第32話 ホワイト アウト!…号泣
…濁沢の集落を抜けて、その先の蓬平への入り口まで来ると道は双手に分かれ、まっすぐ行けば蓬平集落を経て竹之高地へ、右に曲がって行けば山古志村の虫亀へ行く登りの坂道である。
地元の人間が通称「え~のき坂」と呼んでいるその坂道は虫亀まであと約4キロ続く。雪が無ければバスが上がるが、今日はもう道なのか田畑なのか藪地なのか分からないほどの積雪で、もはや長靴なんぞ大して意味を成さない状況になってきた。
もちろん他には行き交う人も通る車も無く、白い静寂の中で2人の雪踏む足音だけがグブッ、グブッと響く。
坂道を登るにつれ、さらに積雪の量が加速度的に増えて行く。
王子の手足はすでに冷えきって、さっきからじんじんと痺れるような痛みに襲われていた。
手にはめている毛糸の手袋も履いている長靴の中も濡れてしまって氷のような冷たさである。
…坂道の途中でついに王子は耐えきれず泣き出してしまった。
「もう手も足も痛いよ~!歩くの嫌だよ~!」
実際、今は指先の感覚など麻痺して、ただじくじくといやらしい痛さが王子の身体を責め立てるばかりになっているのである。
「そんなこと言ったって私も荷物を持ってるんだし膝も痛いし、お前をおぶってこの坂道を上がってなんか行かれないんだよ!」
フミは困り果てて言った。
…無情にもそんな2人にまたも空から大粒の雪が降りだし、雪道に佇むフミと王子の頭に肩にみるみるうちに白く積もっていく。
王子の顔色は生気を失い、足は動かない。
フミは思わず王子の前で天を仰いで溜息をついたのであった。…いったいどうしたら良いというのか?
…為すすべも無く雪の中に立ち尽くす母と子に時間だけが静かに過ぎて行く。
もはやこの状況は大ピンチである!
…手足が凍てつき雪の中で歩く気力も無くなった王子は、やがて寒さに頭がぼ~っとしてきたのであった。
…するとその白く霞んだ意識の上空から、微かに声が聞こえてきたのである。
…おうじ… !
天上から王子を呼ぶ声!…いったい誰が!…それとも幻聴なのか?
「王子~っ!」
…はっ !!
声がはっきりと聞こえた時、王子は我に返って顔を上に向けた。
すると雪道の左手の山の上に人影が現れ、そのまま山の雪の斜面を翔ぶような勢いで駆け降りて来たのである。

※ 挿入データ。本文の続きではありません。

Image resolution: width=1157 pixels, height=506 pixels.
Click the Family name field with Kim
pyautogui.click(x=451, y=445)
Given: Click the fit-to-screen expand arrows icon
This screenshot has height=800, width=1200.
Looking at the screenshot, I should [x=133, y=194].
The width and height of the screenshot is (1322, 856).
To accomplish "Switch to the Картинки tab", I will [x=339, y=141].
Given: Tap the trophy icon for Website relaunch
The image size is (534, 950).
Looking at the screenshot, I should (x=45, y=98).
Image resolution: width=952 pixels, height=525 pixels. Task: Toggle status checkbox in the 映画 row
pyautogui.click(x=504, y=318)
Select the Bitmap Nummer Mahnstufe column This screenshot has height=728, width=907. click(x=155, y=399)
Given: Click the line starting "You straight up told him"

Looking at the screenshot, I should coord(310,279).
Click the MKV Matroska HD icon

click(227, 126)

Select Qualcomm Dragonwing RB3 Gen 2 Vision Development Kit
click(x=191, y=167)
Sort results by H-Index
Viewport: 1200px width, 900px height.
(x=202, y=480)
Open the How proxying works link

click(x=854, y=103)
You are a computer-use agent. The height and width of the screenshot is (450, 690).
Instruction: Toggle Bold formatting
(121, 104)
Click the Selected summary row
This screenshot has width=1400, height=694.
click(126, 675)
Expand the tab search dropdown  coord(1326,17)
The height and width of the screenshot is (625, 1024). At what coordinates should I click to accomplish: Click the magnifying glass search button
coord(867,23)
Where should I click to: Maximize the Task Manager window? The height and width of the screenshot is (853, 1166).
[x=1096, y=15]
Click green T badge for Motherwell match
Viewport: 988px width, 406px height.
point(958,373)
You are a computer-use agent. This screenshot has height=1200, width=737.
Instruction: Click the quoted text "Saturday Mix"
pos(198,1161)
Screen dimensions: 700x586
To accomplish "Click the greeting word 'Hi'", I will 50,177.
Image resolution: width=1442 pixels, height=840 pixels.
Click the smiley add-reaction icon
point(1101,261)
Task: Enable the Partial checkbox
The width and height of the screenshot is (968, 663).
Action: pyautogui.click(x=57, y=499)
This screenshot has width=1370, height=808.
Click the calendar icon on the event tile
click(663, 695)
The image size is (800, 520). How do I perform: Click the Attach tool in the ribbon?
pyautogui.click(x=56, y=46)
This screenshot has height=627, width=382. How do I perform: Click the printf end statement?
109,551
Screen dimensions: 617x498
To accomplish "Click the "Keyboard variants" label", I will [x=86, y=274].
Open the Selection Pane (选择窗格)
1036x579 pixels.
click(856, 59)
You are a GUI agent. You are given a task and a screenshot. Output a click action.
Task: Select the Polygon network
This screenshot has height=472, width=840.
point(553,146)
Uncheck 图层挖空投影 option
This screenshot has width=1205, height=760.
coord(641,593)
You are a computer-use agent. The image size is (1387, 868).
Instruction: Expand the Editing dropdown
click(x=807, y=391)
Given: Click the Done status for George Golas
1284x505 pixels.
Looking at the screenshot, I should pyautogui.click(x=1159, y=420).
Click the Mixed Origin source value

スライディングしながら雪道の2人の前に降り立ったその人は、昨年末までウチに居たヨシコであった。
「ヨシコ!」
フミが驚きと安堵の入り交じった顔で言った。
「王子、叔母さん!…大丈夫?」
ヨシコは息を切らしながら2人に言った。
「王子はもう身体が冷えきって歩けないって、さっきから泣いているんだよ!」
フミがヨシコに言うと、
「フフッ!多分そんなことだろうと思って迎えに来たよ、王子!」
ヨシコは王子の顔を見て言った。
…結局王子は泣きべそ顔のままヨシコにおんぶされ、3人はまた雪の中を進んだ。
途中ヨシコの先導で、地元の者しか分からない脇道に入り、雪に埋もれながらヨソ者には全く道とも思えない中をズブズブと前進する。
ヨシコの肩に掴まる王子の手は冷たく痺れて感覚を失いかけていた。
「うううううぅぅ…」
声まで震え、もはや泣く元気すら無かった。
…雪坂を登りきり、虫亀のおさわ家にたどり着いたのは、すでに昼下がりも過ぎた頃だった。
「大変だ~!どうしたの?王子!」
ヨシコに背負われ、ぐったり青ざめた顔で到着した王子を見ておさわ家の叔母と叔父は驚いた。
「濁沢から歩いて来たんだって!…だけどえ~のき坂で凍えて動けなくなったと!…」
ヨシコが報告すると、
「そんな下の方からじゃあ子供の足では無理だなぁ」
叔父の富次 (フミの実兄) が言った。
叔母のサクは王子に、
「奥の部屋に炬燵があるから行って潜ったらいいよ!」
と言って部屋の襖戸を開けた。
王子は濡れた手袋と靴下を脱ぎ、促されるまま炬燵の中にすっぽり入って猫のように身体を丸めたのであった。
…冷えきった手足の指先が急に熱されてびりびりと痛かった。
王子は冷たさと熱さのせめぎ合いにしばらくの間耐えながら思ったのである。
「もう2度と冬の新潟になど来るもんかっ! 」
身体が温まり意識がしっかりして来るにつれ、やり場のない怒りと情け無さがこみ上げてくる王子なのであった。